We know that just adding these reactions won't work.
So, in order to make this work, we will need to make some changes to the three working reactions.
The changes we can make are:
- we can multiply (or divide) them by any number
- we can reverse them (run them backwards).
When we reverse a reaction, we change the sign on the heat. In other words, if a reaction is exothermic, its reverse will be endothermic to the exact same extent.
If we multiply a reaction by a factor, we multiply the heat by the same factor. In other words, if we react twice as much of the reactant we will get out (or put in) exactly twice as much heat. The same goes for dividing.
To apply this to our problem, there are a few simple rules that you should follow:
- Look for elements or compound that appear in the reaction you want (the one at the top in our problem) which show up in one (and ONLY one) of the other reactions. When you find it, focus ONLY on that element or compound
- For each of the things you find (in step 1) ask yourself two questions: A. is it on the correct side of the equation, and B. do you have the correct amount? If the answer to either (or both) of those questions is no, fix it.
- Once you have made something (from step 1) match the main reaction, do NOT touch that reaction again.

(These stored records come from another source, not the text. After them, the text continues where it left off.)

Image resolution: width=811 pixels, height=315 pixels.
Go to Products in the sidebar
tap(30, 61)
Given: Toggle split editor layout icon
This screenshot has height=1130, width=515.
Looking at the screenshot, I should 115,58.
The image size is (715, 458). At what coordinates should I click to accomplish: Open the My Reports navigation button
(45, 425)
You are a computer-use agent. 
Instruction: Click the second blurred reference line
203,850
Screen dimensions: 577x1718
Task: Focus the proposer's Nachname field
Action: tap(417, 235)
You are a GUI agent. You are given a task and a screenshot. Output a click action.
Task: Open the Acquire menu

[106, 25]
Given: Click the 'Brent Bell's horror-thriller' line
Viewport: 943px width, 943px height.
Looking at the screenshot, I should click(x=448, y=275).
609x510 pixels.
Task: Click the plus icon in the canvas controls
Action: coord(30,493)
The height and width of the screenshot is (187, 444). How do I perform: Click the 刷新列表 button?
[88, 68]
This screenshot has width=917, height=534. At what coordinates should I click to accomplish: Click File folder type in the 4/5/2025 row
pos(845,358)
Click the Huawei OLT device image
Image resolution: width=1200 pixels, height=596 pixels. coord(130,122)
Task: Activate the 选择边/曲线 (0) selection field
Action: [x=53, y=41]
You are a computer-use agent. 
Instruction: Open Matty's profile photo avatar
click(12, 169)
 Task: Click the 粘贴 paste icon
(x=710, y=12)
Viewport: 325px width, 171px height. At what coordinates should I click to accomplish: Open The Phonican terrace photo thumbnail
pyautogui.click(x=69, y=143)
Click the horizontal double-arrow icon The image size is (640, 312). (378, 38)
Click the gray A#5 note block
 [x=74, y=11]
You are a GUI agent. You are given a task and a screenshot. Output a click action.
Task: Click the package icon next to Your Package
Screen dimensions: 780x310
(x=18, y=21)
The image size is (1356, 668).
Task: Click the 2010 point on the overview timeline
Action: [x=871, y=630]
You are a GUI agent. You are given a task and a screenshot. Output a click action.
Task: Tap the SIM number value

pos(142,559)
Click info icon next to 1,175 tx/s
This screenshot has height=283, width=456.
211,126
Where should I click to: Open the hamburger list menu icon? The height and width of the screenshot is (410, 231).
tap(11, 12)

- If there is a reaction that you have not used, look to see if there are things that need to be cancelled out and do whatever math is needed to make that work.
Solving the problem
Step 1 says to "Look for elements or compound that appear in the reaction you want (the one at the top in our problem) which show up in one (and ONLY one) of the other reactions. When you find it, focus ONLY on that element or compound"In this case, that would be N2 (which appears only in the 3rd reaction) and N2O5 (which appears only in the middle reaction). Everything in the first reaction appears in more that one reaction. The H2 appears in the third reaction, as does the O2 and the H2O is also in the middle reaction.
Let's look at the N2 in the last reaction. According to step 2 we need to ask ourselves two questions:
Is the N2 on the correct side of the equation and do we have the correct amount?
The answer to the first is YES. The N2 is on the left in the third reaction and it is on the left in the main reaction.
The answer to the second question, however, is NO. The main reaction contains 1 N2, while the third reaction contains only 1/2 N2. To fix this, we need to double the third reaction.
2
x { 1/2 N2 (g) + 3/2 O2 (g) + 1/2 H2 (g)
→ HNO3 (l) }
Which results in
N2
(g) + 3 O2 (g) + H2 (g) →
2 HNO3 (l)
Remember that when we double a reaction, we also double the heat, so the heat of this reaction is now -83.2 kcal.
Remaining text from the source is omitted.